Doctors, FDA and Drug Companies are Too Cozy, Health Policy Experts Say

Lavish trips to Hawaii and other tropical locations billed as educational seminars, free pens and coffee mugs, and other “free” perks should be strictly off-limits between drug companies, physicians, and the U.S. Food and Drug Administration, a panel of health policy experts says.

Such common tactics have cast a dark cloud of suspicion over the integrity of the drug-approvals process and the treatment of patients while raising serious questions about the way drugs are evaluated and approved, the experts said in a series of commentaries published in the British Medical Journal.

The mere appearance of impropriety in the review and approvals of new drugs and the prescribing of drugs to patients has so severely eroded public confidence in the process that large strides are needed to cure the problem, according to the experts.

Continuing Education or Luxury Vacations?

Some of the world’s biggest pharmaceutical companies are known for whisking physicians away to golf trips, Caribbean resorts, and other exotic locations for expensive trips that are sold as continuing education seminars. At the seminars, physicians are pitched on the company’s newest products and briefed on new products that are still under development. Some physicians are paid to be guest speakers at the seminars, while others are brought in to learn more about drugs, medical devices, and other products promoted by the drug company hosting the event.

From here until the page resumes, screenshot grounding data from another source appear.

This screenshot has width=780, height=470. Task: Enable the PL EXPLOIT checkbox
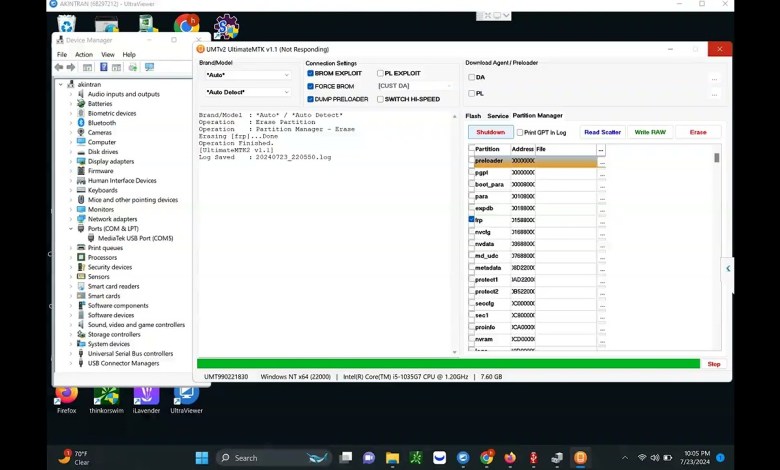380,73
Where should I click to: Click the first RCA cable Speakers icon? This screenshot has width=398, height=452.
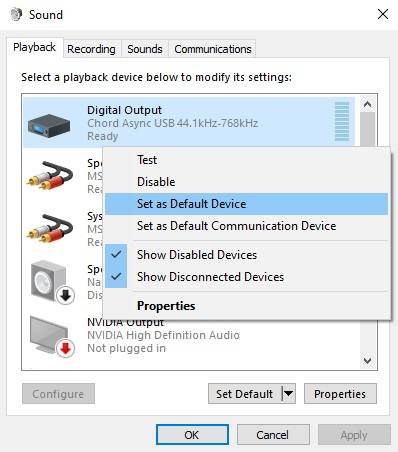(x=50, y=175)
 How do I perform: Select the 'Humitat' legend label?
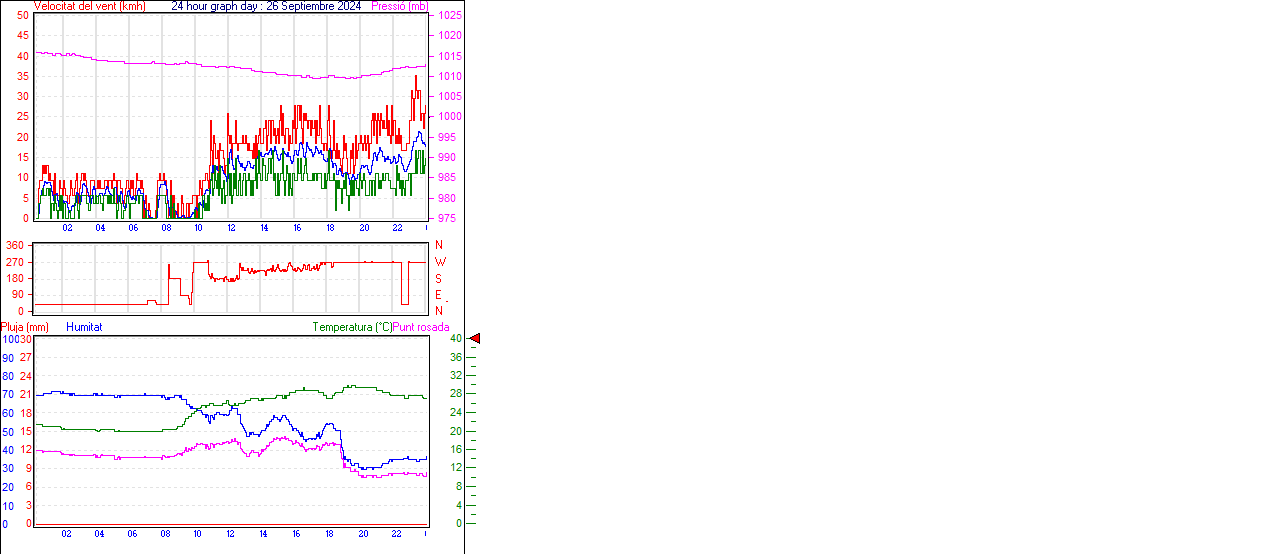[84, 327]
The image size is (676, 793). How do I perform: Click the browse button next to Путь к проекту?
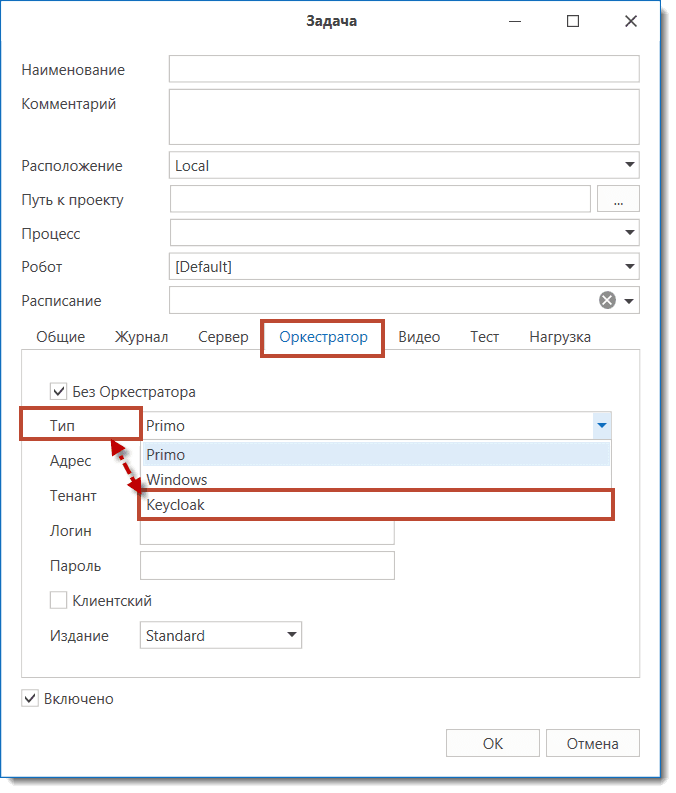[x=618, y=200]
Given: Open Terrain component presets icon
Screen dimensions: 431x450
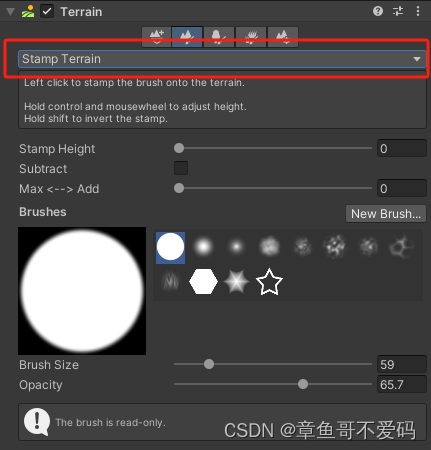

These trips, also called junkets, are fully paid-for by the drug companies and have come under fire in recent years as improper tactics. By hosting physicians at expensive resorts and paying for rounds of golf, spa treatments, and other luxuries, drug companies are attempting to unfairly garner favor and banking on the fact that the physicians will prescribe the company’s drugs instead over those of a competitor, according to the medical ethics experts.

Even when a competitor’s drug may be a better treatment option for a particular patient, the physician, feeling indebted to the company that hosted the junket, may put his or her own financial interests before those of the patient.

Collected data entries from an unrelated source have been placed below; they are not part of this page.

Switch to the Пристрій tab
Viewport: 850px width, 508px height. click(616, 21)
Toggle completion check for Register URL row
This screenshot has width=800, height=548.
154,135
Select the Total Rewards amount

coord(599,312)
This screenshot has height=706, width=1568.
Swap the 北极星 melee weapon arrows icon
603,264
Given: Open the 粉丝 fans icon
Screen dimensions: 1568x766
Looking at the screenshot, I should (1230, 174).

Scaling Back Junkets Sends a Better Message

By downsizing junkets and hosting continuing education seminars at local schools or other low-profile locations instead of five-star resorts, drug companies and physicians could do a better job of demonstrating that the two are operating above the table and putting the interests of patients first, the experts said.

Also, physicians should pay their own way for continuing legal education courses instead of taking handouts from drug companies and medical industry professional organizations should bear the costs of putting on their own meetings and releasing their publications instead of sending the bills to the drug industry. In short, there should be a wall built between doctors, the FDA, and the drug companies to avoid even the appearance of back-room dealings and pay-offs.

By keeping the FDA and drug companies at an arm’s length distance, patients would feel more confident believing that decisions about their health are being made with their best interests in mind, not those of a drug company, the FDA, or their doctor.

Some Drug Companies Have Changed Their Ways

In 2008, the Pharmaceutical Research and Manufacturers of America, a drug industry group based in Washington, D.C., released new, voluntary guidelines for the handling of physician perks. Some drug companies took notice and revised their policies on trips and other gifts given to doctors, but many continue to offer the same incentives to doctors who promote the company’s drugs and products to their patients.